提供文:
--*--

「爺が孫に伝えた年頭のことば」 元最高裁判事が「時代遅れの国籍法」を批判
「日本国民は、自己の志望によって外国の国籍を取得したときは、日本の国籍を失う」。国籍法11条1項の規定だ。弁護士で元最高裁判所判事の山浦善樹さんの7歳と5歳の2人の孫が、この規定によって日本国籍を失った。娘の家族に降りかかった「災禍」に山浦さんは驚き、大きな衝撃を受けた。そもそも国籍法は一般の人にとってなじみが薄い法律だが、元最高裁判事でさえも意表を突かれたのであろう。
日本は少子高齢化・人口減少社会の真っただ中にある。在留外国人が増加しているが、グローバル化に波にのって海を越える日本人も増えている。海外で暮らす在外日本人は約140万人。日本人の国際結婚もここ10年は毎年、2万から4万組もあり、永住する人も増えている。ただ、海外で暮らしていてもルーツが日本にある以上、日本の国籍を保持したいと思うのは当然だろう。しかし、日本は重国籍を認めていない。それはいまやグローバル・スタンダードになっているのに‥‥である。
ここで紹介する山浦さんの論稿は、日本法律家協会が発行している機関紙「法の支配」令和4年(2022年)年4月発行号に 巻頭言として掲載され、「国際結婚を考える会」の会報にも転載された。法律の専門家から見た法律論であるとともに、孫を思う祖父の立場からの論稿だ。
重国籍を問う「国籍はくだつ違憲訴訟」の控訴審が2023年2月23日に東京高裁で開かれる。「にほんごぷらっと」はこの訴訟が日本の国際化、共生社会のあり様に大きな影響を与えるものだと注目している。

--*--

目的 1: 国籍法に関する記事によると、海外で暮らす在外日本人はおよそ何人か。
目的 2: 国籍法に関する記事を、最後の文の後から書き継ぐこと。

[テキストと要素の位置を特定するためのエントリ]
--*--

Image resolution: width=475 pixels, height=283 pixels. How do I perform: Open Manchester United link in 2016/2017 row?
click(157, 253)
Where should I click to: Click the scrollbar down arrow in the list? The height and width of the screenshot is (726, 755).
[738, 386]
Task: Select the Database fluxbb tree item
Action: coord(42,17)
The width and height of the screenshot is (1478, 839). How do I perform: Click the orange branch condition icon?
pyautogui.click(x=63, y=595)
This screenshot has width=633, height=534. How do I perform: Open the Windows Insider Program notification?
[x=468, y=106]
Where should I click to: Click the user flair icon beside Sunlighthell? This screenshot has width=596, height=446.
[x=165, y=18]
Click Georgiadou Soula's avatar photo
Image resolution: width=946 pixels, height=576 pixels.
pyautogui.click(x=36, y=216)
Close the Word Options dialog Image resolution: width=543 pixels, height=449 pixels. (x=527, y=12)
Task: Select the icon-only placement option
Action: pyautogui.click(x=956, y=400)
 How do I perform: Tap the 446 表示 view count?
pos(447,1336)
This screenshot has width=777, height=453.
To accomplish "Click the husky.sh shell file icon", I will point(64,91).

--*--

回答 1: 約140万人。

回答 2:
元最高裁判事 山浦善樹さん執筆の「爺が孫に伝えた年頭のことば」は以下の通り
「問題発生!」と娘からLINEが来たのは昨年暮れのことだった。イギリス在住の娘は,5歳になる次男 の日本パスポートの期限が迫ってきたので,ロンドン領事館に更新に行ったところ,「次男本人も長男(7 歳)も日本国籍はありません。パスポートは発行できません」と言われ,びっくり。そのうえ「日本国籍を 本人の志望により放棄する」などという,まるで脅迫のような書類の提出をするように言われて,二度びっくり。二人の子どもは,少し前(2019年)に,それぞれ小学校入学や就学前教育などの関係で英国国籍を取得した。永住権ではなく国籍の取得を選択したのは,英国国民としての権利が保障されるからだ。日本法では22歳に達するまでに自分の意思で国籍を決めること(国籍法14条)も知っていた。そのときに彼ら自身の考えで選べばいいと考えていたのに,このことで,親が子どもの将来を決めてしまったと知り,我が子ながら二人に対する申し訳なさがぬぐえない,今は二人とも英国と米国の国籍をもっているが,娘としては事 前説明や意思確認の手続もないまま日本国籍を剥奪されたこと(同法11条1項)が,どうにも悔しいようだ。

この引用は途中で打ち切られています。